In the context of our problem, the oxidation of cyclohexane uses a strong oxidizing agent, typically sodium dichromate (Na2Cr2O7) paired with sulfuric acid (H2SO4). The mechanism involves removal of hydrogen atoms from the cyclohexane, which results in the formation of a double-bonded oxygen, also known as the carbonyl group.

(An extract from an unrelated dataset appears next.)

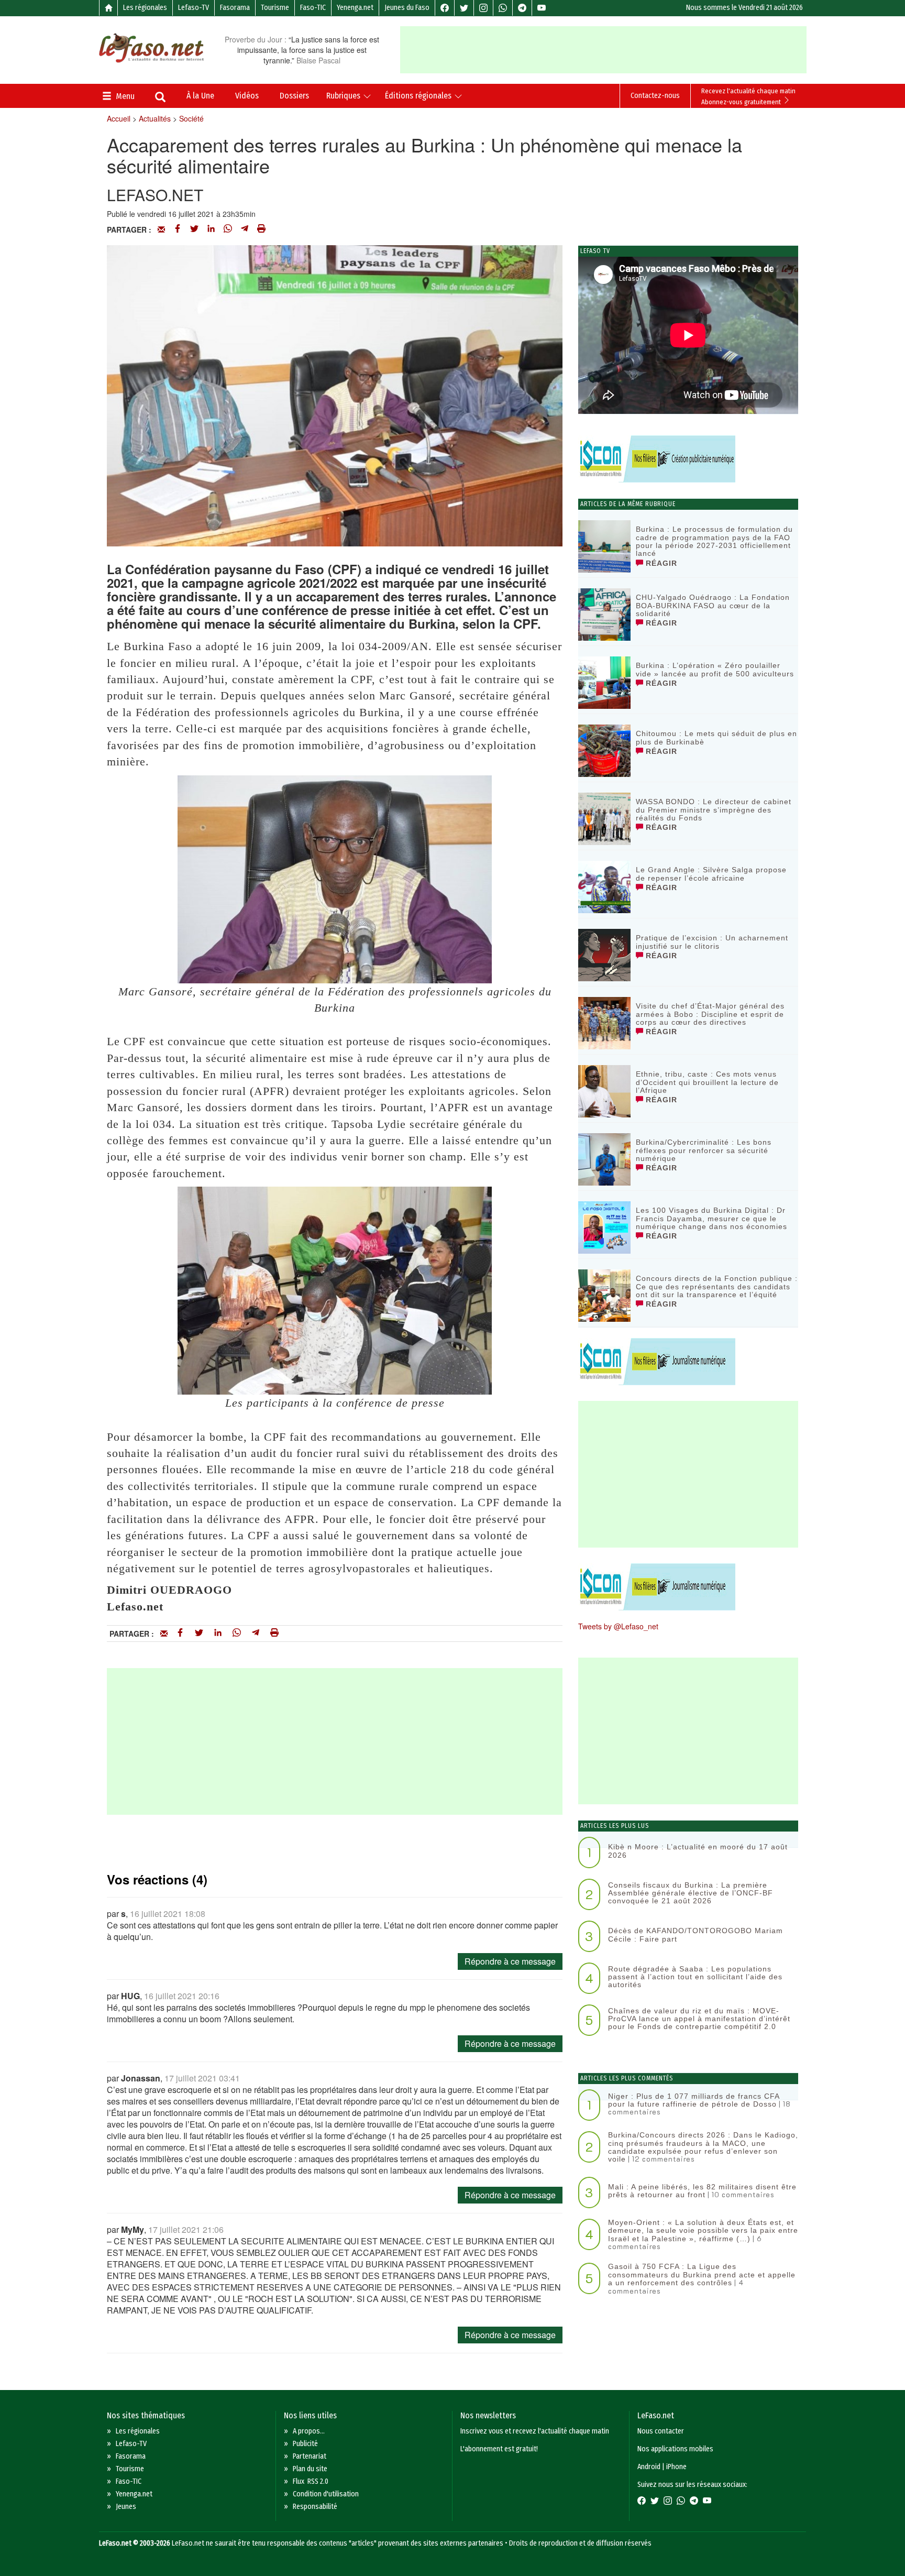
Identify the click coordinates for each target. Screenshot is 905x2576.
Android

The intricacy of the oxidation lies in the specific conditions used. Too harsh conditions might break the carbon ring or overoxidize the compound to undesired products such as carboxylic acids. Thus, controlling the reaction environment is crucial for precision and successful synthesis of the desired cyclohexanone.

Esterification Reaction

Esterification is a fundamental organic chemistry reaction where an acid reacts with an alcohol to form an ester and water. The esterification process is often catalyzed by acid, which makes the reaction proceed more efficiently.

In this specific exercise, ethanol reacts with acetic acid, in the presence of powerful concentrated sulfuric acid (H2SO4), to form ethyl acetate. This reaction is reversible, which means the products can revert back to reactants, but as the ethyl acetate is formed, it shifts the equilibrium to favor more product formation.

Importance in Synthesis

The creation of ethyl acetate is particularly valuable since it serves as a reagent for further chemical transformations, such as the acetylation needed to produce 2-acetylcyclohexanone from cyclohexanone. By understanding esterification, students can manipulate molecular structures and tailor them towards the synthesis of complex molecules.

Acetylation Reaction

Acetylation is a specific type of acylation process that involves the introduction of an acetyl group into a molecule. Central to our exercise, acetylation allows us to alter the cyclohexanone molecule to obtain the desired product, 2-acetylcyclohexanone.

To ensure an accurate acetylation, a base such as sodium ethoxide (NaOEt) is used to deprotonate the alpha carbon next to the carbonyl group on the cyclohexanone. The removal of this proton makes the carbon more nucleophilic, allowing the acetyl group from ethyl acetate to attach at this site.

It's critical to highlight that this reaction introduces an important functional group, the acetyl group, at the precise location on the cyclohexanone to yield 2-acetylcyclohexanone. The mastery of acetylation reactions equips students with the knowledge to tackle complex synthetic pathways and create a wide array of compounds in organic chemistry.